▸ Stored items

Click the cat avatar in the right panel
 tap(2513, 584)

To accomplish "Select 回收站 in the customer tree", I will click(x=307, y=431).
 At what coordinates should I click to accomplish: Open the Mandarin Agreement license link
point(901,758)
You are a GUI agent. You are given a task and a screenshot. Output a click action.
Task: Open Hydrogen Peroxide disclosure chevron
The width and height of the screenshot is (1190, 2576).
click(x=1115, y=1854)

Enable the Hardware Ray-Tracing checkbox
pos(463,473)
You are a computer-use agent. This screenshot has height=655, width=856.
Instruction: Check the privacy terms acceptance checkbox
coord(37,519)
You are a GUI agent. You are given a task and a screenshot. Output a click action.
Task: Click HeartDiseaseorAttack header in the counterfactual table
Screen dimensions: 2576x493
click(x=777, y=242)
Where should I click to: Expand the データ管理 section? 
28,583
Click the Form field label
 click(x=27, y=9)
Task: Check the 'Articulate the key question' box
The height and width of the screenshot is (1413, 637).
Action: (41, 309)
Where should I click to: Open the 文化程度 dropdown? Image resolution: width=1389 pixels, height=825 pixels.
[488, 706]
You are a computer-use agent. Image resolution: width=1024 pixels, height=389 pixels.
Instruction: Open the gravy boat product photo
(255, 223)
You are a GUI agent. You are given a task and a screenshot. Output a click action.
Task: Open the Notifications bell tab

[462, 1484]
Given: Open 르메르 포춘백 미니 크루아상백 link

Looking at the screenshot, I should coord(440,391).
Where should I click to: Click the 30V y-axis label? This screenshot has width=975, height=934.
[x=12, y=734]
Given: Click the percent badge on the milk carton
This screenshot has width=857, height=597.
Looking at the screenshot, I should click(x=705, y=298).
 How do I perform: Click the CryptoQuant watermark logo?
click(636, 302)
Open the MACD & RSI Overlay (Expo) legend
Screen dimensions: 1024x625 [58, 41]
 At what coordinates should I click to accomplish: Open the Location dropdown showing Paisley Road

▸ Task brief
All records shown above are to be repeated exactly.

▸ Solution to the problem
Click the cat avatar in the right panel
 tap(2513, 584)

To accomplish "Select 回收站 in the customer tree", I will click(x=307, y=431).
 At what coordinates should I click to accomplish: Open the Mandarin Agreement license link
point(901,758)
You are a GUI agent. You are given a task and a screenshot. Output a click action.
Task: Open Hydrogen Peroxide disclosure chevron
The width and height of the screenshot is (1190, 2576).
click(x=1115, y=1854)

Enable the Hardware Ray-Tracing checkbox
pos(463,473)
You are a computer-use agent. This screenshot has height=655, width=856.
Instruction: Check the privacy terms acceptance checkbox
coord(37,519)
You are a GUI agent. You are given a task and a screenshot. Output a click action.
Task: Click HeartDiseaseorAttack header in the counterfactual table
Screen dimensions: 2576x493
click(x=777, y=242)
Where should I click to: Expand the データ管理 section? 
28,583
Click the Form field label
 click(x=27, y=9)
Task: Check the 'Articulate the key question' box
The height and width of the screenshot is (1413, 637).
Action: (41, 309)
Where should I click to: Open the 文化程度 dropdown? Image resolution: width=1389 pixels, height=825 pixels.
[488, 706]
You are a computer-use agent. Image resolution: width=1024 pixels, height=389 pixels.
Instruction: Open the gravy boat product photo
(255, 223)
You are a GUI agent. You are given a task and a screenshot. Output a click action.
Task: Open the Notifications bell tab

[462, 1484]
Given: Open 르메르 포춘백 미니 크루아상백 link

Looking at the screenshot, I should coord(440,391).
Where should I click to: Click the 30V y-axis label? This screenshot has width=975, height=934.
[x=12, y=734]
Given: Click the percent badge on the milk carton
This screenshot has width=857, height=597.
Looking at the screenshot, I should click(x=705, y=298).
 How do I perform: Click the CryptoQuant watermark logo?
click(636, 302)
Open the MACD & RSI Overlay (Expo) legend
Screen dimensions: 1024x625 [58, 41]
 At what coordinates should I click to accomplish: Open the Location dropdown showing Paisley Road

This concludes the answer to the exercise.